This disclosure relates to a method of receiving a Bluetooth Low Energy audio broadcast and a Bluetooth LE audio broadcast receiver.

BACKGROUND

The Bluetooth standard version 5.2 and later, also referred to as Bluetooth low energy or BLE, supports the LE Audio standard which allows the broadcasting of audio signals also known as Aurocast™. In a broadcast configuration which may be referred to as a Bluetooth LE audio broadcast, the LE audio transmitter which is an Isochronous Broadcaster device type can broadcast a number of associated broadcast isochronous (audio) streams (BISs) which are referred to as a broadcast isochronous group (BIG). A BIS is a one-to-many transport stream which may be divided into one or more subevents that are timing slots for broadcasting specific Broadcast Isochronous Packet data units (PDUs). An LE audio transmitter may transmit one or multiple BIGs and may have no connection with broadcast LE Audio receivers which synchronize to a BIG and are also referred to as synchronized receivers. The broadcast LE audio receivers do not send acknowledgments back for every packet to the transmitter to ask for re-transmission of an audio packet (audio data) if required.
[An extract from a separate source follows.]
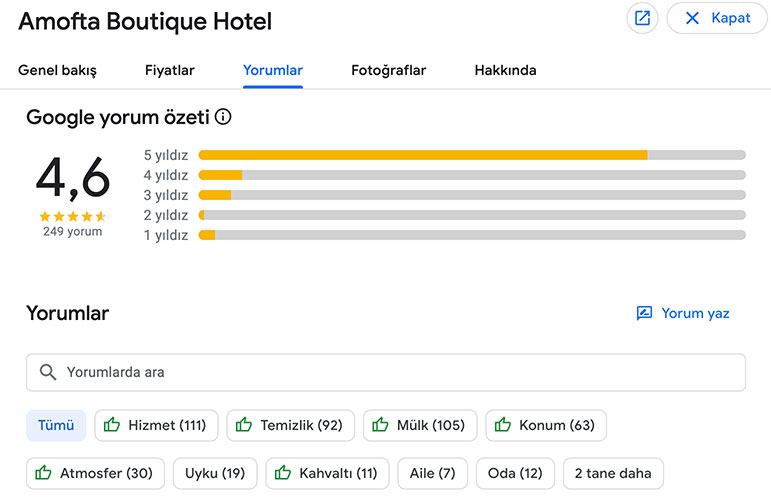Go to the Fotoğraflar tab

pyautogui.click(x=388, y=70)
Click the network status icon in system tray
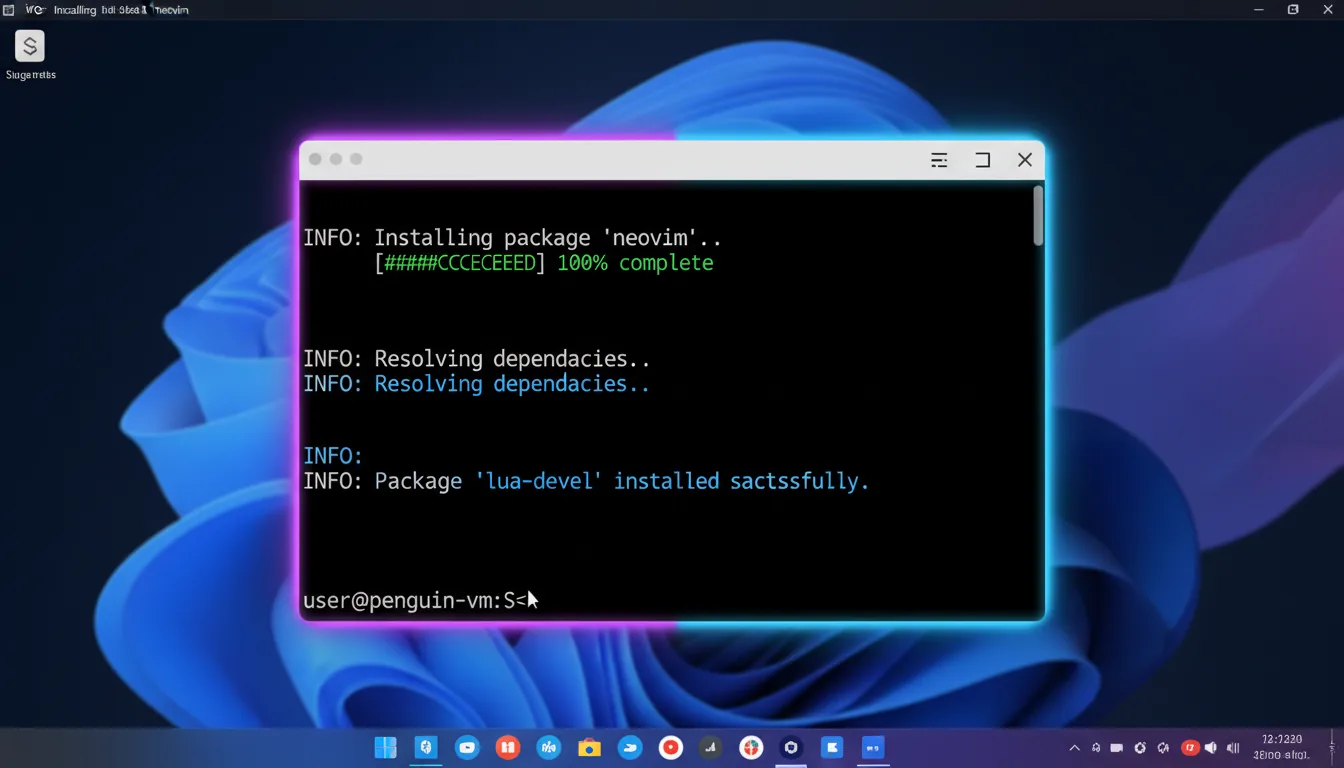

In an example use case, TV audio may be transmitted over BLE from a smart TV allowing any number of listeners with a compatible LE audio receiver. A wireless microphone device captures audio for example from a teacher in a classroom or a museum guide and sends the captured voice to hearing aids or wireless earbuds using broadcast. In another example a TV sound system may send multiple audio streams (up to 8 or more) to wireless speakers to create a surround experience. A public addressing system transmits messages of public interest such as flight schedule changes in the airport to headsets, hearables, and hearing instruments.

SUMMARY

Aspects of the disclosure are defined in the accompanying claims. In a first aspect, there is provided a method of receiving a Bluetooth LE audio broadcast, the Bluetooth LE audio broadcast including a broadcast isochronous group (BIG) comprising a broadcast isochronous stream (BIS) and a further BIS, the BIS and the further BIS comprising a plurality of audio packets, the method comprising: receiving the BIS; processing the BIS for output to a speaker; receiving an audio packet of the BIS during a first time period; receiving an audio packet of the further BIS during a second time period; and re-transmitting the audio packet of the further BIS during a third time period. In some embodiments, the method comprises: receiving the audio packet of the further BIS at a first frequency; and re-transmitting the audio packet of the further BIS at a second frequency. In some embodiments, the method comprises: receiving a copy of the audio packet of the BIS during a fourth time period. In some embodiments, the first time period, the second time period and the third time period occur during an isochronous time interval. In some embodiments, the method comprises: receiving a transmit request from a further Bluetooth LE audio receiver; and re-transmitting the audio packet of the further BIS during the third time period in response to the request.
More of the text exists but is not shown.